[TASK DATA — start]

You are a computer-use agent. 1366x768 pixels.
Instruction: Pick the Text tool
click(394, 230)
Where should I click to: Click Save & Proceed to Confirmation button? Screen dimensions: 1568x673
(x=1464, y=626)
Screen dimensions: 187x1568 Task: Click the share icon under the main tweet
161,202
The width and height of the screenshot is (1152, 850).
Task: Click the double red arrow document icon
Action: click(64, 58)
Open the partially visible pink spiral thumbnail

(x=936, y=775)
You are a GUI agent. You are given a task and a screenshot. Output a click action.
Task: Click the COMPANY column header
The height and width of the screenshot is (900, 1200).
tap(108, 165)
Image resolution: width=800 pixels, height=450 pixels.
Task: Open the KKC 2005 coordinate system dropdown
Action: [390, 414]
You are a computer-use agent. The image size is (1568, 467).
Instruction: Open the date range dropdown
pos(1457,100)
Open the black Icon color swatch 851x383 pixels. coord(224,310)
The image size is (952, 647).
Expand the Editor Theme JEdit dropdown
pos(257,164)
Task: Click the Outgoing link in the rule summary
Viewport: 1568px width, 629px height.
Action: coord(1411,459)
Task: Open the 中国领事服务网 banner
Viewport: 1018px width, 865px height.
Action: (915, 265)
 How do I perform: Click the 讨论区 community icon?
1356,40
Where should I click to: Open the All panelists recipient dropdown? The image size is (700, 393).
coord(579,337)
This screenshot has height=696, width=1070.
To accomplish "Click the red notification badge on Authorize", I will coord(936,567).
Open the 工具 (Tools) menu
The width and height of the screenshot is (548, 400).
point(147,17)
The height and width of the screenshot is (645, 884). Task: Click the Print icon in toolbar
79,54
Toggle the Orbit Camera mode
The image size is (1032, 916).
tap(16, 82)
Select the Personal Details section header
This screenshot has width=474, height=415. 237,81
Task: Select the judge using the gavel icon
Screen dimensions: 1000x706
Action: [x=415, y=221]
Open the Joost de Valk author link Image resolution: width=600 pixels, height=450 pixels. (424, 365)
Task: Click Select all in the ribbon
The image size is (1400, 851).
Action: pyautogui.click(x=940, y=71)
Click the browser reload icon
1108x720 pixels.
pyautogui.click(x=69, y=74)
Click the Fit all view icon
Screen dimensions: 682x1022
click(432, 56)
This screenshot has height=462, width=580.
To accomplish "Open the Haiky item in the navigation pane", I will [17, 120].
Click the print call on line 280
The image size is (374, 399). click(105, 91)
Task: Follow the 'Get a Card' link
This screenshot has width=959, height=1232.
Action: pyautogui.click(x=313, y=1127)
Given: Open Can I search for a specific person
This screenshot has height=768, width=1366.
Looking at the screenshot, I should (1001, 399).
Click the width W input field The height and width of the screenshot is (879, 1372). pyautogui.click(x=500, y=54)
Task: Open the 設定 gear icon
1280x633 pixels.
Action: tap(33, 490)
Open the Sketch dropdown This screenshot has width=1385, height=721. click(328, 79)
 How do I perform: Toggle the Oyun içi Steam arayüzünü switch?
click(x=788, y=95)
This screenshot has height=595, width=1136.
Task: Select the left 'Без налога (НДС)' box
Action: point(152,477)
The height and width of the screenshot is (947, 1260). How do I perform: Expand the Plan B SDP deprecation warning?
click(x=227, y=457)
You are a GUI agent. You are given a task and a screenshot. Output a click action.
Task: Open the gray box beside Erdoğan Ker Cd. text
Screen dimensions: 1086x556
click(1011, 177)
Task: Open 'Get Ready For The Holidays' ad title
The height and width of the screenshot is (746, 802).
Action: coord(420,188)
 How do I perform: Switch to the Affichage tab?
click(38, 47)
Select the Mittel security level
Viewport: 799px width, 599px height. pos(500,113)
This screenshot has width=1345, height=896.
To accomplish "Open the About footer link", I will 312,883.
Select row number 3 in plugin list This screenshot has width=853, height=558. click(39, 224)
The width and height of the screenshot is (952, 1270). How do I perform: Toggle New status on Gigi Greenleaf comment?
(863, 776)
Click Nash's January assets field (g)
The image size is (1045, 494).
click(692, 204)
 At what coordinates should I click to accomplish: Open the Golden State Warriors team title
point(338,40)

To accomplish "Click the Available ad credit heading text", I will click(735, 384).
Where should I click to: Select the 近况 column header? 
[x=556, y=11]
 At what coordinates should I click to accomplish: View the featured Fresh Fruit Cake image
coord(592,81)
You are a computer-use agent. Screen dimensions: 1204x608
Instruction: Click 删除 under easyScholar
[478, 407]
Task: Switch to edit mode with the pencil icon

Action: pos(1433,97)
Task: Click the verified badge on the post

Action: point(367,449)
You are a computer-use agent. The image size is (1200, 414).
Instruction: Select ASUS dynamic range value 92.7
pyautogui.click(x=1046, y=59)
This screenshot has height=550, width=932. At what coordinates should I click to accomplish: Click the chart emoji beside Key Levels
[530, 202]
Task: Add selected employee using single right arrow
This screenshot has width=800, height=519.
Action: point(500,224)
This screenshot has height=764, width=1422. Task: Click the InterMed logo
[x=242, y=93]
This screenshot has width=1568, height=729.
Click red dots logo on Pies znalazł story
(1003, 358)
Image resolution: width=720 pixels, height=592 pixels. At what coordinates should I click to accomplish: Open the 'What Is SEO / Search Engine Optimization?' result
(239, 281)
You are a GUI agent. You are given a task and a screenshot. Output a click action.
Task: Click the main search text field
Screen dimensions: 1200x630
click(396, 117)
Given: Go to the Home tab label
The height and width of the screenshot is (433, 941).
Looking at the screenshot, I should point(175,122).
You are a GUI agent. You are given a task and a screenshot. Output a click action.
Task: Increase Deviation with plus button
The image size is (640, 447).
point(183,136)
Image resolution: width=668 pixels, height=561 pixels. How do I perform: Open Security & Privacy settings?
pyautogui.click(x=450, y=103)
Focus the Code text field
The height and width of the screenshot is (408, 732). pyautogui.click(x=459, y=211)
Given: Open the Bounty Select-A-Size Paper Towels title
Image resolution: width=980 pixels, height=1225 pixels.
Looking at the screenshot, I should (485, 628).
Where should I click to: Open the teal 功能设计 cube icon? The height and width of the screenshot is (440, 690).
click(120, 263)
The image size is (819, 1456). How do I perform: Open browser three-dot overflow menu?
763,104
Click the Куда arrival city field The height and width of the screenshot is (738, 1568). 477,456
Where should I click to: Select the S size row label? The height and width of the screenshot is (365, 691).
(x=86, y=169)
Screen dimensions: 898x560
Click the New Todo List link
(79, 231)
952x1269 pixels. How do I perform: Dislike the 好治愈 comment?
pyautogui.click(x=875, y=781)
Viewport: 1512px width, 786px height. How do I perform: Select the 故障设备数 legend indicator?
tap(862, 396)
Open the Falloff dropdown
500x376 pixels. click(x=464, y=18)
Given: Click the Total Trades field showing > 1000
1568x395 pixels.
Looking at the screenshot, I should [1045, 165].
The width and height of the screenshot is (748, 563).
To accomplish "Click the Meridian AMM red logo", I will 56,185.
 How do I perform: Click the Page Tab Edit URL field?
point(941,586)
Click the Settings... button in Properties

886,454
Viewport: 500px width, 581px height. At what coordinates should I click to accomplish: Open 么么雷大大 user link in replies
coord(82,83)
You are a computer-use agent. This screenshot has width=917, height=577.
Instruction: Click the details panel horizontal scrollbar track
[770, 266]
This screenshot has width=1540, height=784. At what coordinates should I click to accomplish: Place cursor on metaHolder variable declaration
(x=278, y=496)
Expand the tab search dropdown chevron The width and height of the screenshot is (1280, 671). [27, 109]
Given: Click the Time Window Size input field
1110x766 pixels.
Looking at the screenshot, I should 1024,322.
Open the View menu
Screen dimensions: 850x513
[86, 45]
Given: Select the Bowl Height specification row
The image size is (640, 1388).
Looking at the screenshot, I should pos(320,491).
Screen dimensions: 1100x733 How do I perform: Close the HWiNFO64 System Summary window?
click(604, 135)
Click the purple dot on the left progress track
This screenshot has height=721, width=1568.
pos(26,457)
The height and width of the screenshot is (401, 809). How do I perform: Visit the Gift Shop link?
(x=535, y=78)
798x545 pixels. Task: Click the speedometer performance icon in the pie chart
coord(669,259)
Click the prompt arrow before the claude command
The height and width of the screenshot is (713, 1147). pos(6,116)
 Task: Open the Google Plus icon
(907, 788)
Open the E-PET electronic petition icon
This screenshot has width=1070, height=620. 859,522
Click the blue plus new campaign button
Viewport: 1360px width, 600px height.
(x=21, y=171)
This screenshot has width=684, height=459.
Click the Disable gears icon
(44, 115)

[TASK DATA — finish]

For the material above, reproduce exactly the lines from the line with "Open the partially" to the line with "Task: Open the 中国领事服务网 banner", inclusive, and exclude all others.

▶ **FINAL ANSWER**
Open the partially visible pink spiral thumbnail

(x=936, y=775)
You are a GUI agent. You are given a task and a screenshot. Output a click action.
Task: Click the COMPANY column header
The height and width of the screenshot is (900, 1200).
tap(108, 165)
Image resolution: width=800 pixels, height=450 pixels.
Task: Open the KKC 2005 coordinate system dropdown
Action: [390, 414]
You are a computer-use agent. The image size is (1568, 467).
Instruction: Open the date range dropdown
pos(1457,100)
Open the black Icon color swatch 851x383 pixels. coord(224,310)
The image size is (952, 647).
Expand the Editor Theme JEdit dropdown
pos(257,164)
Task: Click the Outgoing link in the rule summary
Viewport: 1568px width, 629px height.
Action: coord(1411,459)
Task: Open the 中国领事服务网 banner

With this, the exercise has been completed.